Il me semble que le Pérou manque avant tout de voies de communication. Si le plan tracé dès 1870 était achevé, un chemin de fer transaméricain irait de l’Equateur au Chili entre les deux Cordillères, en utilisant les deux importants tronçons Cerro de Pasco-Oroya-Jauja-Huancayo, d’une part, Cuzco-Juliaca-Puno, d’autre part, qui forment près de la moitié du transaméricain. Aux deux transandins : Callao-Lima-Oroya et Mollendo-Aréquipa-Puno, un troisième s’ajouterait vers le Nord, puis deux ou trois voies reliant la ligne centrale avec le réseau fluvial de l’Amazone. A ce moment, les tarifs de transport diminueront, parce que l’augmentation très importante du fret diminuera les frais généraux.

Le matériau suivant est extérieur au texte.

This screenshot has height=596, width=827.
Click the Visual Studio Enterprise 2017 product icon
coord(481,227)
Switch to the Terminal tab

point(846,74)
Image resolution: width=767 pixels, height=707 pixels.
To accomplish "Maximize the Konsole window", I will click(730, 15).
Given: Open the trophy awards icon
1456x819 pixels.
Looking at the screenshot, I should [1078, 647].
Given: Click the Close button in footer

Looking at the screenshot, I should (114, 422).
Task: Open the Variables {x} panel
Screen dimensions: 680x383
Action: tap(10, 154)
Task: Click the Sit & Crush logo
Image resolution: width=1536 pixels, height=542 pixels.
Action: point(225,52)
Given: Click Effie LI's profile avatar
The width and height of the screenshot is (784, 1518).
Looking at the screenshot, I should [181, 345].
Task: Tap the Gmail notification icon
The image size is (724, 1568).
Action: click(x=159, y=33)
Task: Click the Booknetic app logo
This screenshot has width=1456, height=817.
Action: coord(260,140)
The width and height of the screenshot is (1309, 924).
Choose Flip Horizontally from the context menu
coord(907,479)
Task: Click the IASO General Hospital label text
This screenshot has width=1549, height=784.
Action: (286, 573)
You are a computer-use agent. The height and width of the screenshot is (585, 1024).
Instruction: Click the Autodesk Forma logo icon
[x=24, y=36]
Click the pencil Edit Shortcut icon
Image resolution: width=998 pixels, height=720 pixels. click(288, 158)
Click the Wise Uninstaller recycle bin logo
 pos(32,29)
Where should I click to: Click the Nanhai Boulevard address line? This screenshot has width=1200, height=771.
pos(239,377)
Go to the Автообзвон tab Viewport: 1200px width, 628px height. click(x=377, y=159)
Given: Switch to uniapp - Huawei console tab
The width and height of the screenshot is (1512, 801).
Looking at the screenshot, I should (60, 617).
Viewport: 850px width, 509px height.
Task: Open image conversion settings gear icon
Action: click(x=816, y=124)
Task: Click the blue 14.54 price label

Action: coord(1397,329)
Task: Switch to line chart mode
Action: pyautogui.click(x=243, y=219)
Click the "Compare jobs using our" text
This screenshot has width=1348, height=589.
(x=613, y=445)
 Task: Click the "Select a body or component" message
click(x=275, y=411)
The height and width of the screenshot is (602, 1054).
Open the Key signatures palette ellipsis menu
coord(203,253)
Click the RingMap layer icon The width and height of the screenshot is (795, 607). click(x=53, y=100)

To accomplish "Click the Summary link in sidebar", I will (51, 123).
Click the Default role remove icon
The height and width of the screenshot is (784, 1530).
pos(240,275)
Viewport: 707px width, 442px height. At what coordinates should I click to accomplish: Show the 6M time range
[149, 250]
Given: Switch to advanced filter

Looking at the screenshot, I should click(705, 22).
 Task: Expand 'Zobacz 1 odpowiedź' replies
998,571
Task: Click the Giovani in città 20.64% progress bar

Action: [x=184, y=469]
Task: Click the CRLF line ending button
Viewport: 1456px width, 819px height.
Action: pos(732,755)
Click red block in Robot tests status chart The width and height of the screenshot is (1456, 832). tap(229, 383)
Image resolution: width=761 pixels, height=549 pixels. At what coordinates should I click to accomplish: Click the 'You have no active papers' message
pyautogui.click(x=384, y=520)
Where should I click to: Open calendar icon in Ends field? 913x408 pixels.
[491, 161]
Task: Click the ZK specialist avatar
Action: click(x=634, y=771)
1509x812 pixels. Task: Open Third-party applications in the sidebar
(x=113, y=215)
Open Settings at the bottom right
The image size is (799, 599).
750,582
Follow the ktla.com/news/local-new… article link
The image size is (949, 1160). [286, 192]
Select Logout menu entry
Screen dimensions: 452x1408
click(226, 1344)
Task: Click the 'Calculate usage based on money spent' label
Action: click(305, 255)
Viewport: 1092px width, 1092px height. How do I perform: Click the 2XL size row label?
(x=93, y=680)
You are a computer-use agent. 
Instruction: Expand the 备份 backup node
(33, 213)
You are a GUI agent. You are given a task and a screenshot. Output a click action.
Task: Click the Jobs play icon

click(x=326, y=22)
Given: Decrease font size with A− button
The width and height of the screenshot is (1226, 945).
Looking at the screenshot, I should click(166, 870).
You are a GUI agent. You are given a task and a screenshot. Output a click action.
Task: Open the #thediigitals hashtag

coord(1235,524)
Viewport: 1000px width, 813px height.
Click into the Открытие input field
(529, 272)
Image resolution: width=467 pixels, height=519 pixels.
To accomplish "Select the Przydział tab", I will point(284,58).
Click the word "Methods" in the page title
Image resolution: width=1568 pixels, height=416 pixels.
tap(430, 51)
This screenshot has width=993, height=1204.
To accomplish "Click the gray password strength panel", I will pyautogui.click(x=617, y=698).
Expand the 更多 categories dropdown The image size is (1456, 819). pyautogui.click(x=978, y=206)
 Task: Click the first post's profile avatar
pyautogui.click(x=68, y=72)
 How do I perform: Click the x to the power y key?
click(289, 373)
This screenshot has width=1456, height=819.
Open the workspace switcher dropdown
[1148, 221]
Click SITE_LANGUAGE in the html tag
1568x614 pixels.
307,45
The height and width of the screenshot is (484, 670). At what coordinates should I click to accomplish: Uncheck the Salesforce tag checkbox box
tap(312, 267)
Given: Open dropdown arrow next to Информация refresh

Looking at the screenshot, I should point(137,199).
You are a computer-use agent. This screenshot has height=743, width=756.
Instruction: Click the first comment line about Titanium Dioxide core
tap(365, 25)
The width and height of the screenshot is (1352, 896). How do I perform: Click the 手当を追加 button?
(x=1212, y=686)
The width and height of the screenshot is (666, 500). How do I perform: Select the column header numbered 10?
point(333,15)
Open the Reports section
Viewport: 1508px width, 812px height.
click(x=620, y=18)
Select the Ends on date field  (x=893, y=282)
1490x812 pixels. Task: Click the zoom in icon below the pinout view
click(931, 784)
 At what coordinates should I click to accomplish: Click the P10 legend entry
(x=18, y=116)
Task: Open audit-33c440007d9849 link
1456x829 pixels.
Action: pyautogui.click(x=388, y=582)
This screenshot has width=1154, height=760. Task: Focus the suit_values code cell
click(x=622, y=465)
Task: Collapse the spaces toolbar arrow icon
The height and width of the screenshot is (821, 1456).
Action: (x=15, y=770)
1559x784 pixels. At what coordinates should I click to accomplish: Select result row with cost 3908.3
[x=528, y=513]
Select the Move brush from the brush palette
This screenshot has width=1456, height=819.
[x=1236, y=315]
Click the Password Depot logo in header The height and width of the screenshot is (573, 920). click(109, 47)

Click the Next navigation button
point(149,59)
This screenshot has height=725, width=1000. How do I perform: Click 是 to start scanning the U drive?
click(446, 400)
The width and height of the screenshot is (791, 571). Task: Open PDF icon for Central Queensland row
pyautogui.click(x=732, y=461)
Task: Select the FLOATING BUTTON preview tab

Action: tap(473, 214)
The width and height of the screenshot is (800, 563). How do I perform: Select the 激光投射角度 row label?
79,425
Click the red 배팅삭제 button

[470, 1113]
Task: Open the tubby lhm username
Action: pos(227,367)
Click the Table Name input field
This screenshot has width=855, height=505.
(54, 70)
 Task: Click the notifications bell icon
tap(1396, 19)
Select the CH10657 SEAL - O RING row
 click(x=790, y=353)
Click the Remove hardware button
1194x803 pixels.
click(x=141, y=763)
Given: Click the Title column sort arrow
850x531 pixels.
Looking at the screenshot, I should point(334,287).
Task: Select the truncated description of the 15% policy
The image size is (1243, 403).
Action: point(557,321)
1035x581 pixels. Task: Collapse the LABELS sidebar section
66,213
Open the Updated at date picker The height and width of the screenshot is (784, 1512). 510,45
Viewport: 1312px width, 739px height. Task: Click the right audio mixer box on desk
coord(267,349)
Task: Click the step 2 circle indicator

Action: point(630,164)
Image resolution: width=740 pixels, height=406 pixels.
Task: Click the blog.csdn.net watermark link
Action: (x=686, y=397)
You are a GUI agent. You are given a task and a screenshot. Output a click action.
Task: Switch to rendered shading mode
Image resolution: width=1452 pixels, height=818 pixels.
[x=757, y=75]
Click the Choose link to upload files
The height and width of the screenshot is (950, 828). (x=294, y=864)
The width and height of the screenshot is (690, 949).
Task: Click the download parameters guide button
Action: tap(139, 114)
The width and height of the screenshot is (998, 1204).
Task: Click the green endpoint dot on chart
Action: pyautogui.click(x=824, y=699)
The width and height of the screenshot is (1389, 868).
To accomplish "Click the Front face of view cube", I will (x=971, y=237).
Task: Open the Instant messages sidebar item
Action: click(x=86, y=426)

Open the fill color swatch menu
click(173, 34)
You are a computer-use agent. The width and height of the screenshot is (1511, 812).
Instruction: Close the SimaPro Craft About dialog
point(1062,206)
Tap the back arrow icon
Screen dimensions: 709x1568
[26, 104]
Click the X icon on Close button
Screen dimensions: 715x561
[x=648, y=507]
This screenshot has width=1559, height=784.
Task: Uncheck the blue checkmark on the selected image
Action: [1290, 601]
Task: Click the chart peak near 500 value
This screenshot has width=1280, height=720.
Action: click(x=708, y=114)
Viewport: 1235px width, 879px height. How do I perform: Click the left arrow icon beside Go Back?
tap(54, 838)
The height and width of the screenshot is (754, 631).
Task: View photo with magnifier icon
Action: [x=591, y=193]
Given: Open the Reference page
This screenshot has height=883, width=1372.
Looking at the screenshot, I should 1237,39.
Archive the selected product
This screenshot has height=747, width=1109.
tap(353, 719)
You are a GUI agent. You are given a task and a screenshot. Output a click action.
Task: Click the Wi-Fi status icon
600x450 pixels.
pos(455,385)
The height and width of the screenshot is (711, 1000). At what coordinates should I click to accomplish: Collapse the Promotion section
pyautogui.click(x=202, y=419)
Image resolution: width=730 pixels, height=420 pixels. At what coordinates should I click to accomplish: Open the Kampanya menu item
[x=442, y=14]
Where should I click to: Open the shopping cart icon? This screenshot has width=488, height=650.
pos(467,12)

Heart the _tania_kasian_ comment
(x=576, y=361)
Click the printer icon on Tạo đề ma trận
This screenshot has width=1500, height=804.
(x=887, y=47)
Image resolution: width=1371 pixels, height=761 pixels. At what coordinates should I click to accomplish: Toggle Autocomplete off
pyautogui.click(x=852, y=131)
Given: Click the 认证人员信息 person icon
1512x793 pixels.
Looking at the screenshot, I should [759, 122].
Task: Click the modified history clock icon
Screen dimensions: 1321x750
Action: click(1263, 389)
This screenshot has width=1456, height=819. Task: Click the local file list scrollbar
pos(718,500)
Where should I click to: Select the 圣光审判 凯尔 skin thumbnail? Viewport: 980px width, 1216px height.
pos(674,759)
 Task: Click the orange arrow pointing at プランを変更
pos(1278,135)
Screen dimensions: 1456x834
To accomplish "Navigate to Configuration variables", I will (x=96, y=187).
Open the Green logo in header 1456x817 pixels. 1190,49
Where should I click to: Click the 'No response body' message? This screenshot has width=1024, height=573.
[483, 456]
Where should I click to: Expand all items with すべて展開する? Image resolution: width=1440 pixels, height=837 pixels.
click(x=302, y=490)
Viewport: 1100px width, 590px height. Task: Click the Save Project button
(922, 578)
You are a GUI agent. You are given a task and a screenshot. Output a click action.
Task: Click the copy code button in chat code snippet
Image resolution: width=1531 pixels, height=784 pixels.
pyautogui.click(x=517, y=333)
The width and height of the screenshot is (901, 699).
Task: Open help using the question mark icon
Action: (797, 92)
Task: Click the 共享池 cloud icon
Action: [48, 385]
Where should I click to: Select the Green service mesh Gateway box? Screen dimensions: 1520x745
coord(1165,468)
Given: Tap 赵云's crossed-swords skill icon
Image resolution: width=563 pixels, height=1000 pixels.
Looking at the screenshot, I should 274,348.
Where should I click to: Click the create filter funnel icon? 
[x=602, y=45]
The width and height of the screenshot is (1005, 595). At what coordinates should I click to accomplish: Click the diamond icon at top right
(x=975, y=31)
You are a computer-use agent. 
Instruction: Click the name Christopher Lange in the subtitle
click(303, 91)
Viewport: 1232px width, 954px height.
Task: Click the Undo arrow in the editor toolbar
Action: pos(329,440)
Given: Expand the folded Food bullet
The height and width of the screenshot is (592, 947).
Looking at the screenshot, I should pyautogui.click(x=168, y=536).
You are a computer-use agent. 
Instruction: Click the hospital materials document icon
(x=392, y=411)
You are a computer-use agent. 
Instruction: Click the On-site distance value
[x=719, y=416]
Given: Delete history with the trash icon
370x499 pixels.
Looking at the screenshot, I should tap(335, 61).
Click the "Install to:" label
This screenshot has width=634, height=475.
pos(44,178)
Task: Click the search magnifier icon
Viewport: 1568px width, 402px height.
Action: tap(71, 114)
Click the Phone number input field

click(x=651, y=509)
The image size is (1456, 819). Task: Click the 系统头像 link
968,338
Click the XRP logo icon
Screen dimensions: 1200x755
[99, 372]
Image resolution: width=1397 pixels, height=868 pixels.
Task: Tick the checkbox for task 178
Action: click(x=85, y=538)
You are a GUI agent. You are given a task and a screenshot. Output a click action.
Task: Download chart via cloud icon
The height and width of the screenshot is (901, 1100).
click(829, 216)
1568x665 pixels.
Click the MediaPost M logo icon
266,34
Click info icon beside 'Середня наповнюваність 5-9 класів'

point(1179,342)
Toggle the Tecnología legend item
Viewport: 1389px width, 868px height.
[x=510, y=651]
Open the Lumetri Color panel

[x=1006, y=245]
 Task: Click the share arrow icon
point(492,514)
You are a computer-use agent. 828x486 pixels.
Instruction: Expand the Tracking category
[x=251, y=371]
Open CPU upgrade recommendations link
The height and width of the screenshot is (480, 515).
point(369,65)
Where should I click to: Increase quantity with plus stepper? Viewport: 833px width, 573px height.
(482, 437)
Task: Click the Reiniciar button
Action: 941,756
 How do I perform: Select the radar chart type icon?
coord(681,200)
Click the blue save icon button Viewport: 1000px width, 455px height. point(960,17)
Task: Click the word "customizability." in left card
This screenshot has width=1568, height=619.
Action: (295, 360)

Les céréales de la Sierra, les bois de la Montana, remplaceront sur la côte les denrées et les matériaux qui y arrivent actuellement par mer. Des Andes et do la côte viendront le charbon et le pétrole, en même temps que tous les métaux précieux ou utiles. Les produits des tropiques afflueront par la mise en valeur de l’Amazone, qui est une tâche essentiellement militaire. Il est permis de prévoir pour ce pays un admirable essor.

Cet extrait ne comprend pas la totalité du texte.